With so many unknowns, are adolescents with obesity better off avoiding semaglutide? Until now, many pediatricians do not want to prescribe medicine. “The idea of using anti-obesity drugs was difficult even for adults a few years ago,” said Angela Fitch, associate professor at Harvard Medical School and president of the Obesity Medicine Association; Accepting his role in the care of children is very late. But drug resistance, he told me, is the biggest risk: Young people develop negative attitudes about their bodies when they don’t get help to lose weight. Explaining to a young person that obesity is not their problem, and correcting a serious environmental problem with medication or other treatments, helps them have a “good body image,” he said.
None of the experts I spoke to flat-out said that semaglutide should not be used to treat teenagers. Even those who were sensitive to the drug agreed that it may be suitable as a medicine in young people who really suffer from their obesity and do not really succeed in losing weight in any other way. That argument can be strengthened when simpler drugs—or those with fewer side effects—are allowed to be used by young people. This week, Novo Nordisk and Pfizer announced that the tablet version of the drug is winner of the first test.
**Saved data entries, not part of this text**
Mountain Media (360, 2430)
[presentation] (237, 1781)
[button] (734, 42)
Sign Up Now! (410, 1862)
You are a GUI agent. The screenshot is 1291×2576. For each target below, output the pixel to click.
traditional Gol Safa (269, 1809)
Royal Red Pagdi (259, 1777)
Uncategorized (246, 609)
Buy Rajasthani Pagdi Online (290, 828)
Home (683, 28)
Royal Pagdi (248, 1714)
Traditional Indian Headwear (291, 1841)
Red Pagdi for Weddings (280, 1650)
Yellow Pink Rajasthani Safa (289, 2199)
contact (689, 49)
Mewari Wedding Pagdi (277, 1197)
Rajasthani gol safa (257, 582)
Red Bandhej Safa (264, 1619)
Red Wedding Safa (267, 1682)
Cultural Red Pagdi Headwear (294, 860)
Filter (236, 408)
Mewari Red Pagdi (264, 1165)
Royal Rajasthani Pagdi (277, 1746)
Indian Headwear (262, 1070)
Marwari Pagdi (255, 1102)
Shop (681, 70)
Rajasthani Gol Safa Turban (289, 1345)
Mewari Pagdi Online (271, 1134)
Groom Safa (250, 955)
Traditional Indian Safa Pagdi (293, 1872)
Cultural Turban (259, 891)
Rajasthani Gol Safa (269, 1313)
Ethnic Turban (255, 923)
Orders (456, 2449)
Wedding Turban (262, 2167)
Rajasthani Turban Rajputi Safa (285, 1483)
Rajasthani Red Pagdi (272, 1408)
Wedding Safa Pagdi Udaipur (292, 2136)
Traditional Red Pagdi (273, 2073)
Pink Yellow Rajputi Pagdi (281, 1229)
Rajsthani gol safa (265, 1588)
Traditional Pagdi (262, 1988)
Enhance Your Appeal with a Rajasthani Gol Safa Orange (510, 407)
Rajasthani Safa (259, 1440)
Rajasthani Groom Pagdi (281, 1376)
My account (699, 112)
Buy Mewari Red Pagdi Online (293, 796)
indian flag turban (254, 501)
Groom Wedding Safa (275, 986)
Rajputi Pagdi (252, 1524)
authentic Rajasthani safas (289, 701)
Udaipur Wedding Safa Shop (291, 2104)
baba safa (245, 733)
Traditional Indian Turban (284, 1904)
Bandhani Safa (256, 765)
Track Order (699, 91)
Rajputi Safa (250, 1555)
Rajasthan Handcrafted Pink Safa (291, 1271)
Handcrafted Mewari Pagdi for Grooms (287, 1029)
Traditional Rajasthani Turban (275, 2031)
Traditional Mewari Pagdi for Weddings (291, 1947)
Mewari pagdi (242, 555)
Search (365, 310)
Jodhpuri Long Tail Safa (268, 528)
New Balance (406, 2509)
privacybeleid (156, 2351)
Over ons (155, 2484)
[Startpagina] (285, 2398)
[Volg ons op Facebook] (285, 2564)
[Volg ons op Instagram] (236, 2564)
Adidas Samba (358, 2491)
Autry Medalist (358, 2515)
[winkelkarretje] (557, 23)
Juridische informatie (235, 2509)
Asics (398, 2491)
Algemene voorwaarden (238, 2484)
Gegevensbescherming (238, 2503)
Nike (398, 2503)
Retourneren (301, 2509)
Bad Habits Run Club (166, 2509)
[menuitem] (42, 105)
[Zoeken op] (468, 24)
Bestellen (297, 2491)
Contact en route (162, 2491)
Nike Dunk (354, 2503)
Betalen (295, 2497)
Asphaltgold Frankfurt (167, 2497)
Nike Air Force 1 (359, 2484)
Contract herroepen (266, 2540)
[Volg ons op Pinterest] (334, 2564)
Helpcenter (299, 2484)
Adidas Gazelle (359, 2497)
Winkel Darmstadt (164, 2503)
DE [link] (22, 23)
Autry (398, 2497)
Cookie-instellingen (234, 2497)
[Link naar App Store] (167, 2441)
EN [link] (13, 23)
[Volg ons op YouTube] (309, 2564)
Even without all the answers to how the drug will affect young people in the long term, Fitch predicted that “the adoption of semaglutide and other anti-obesity drugs in the pediatric population will be slow and gradual.” Ultimately, they can be seen as one of several weight loss tools to help set children up for a healthy lifestyle. Treating adolescent obesity shouldn’t be an “either-or” decision, Ludwig said: “It’s either.” He said that combining semaglutide with a low-carbohydrate diet, for example, could be Synergistic effects on adolescent weight loss.
For the foreseeable future, semaglutide is not as readily available to young adults as it is to older adults. Despite all the confusion surrounding Ozempic, experts and their patients are left with a difficult choice using various dangerous tests: what will happen if young people are treated with drugs, and what will happen if they do not. Either way, young people have a lot to gain—and a lot to lose.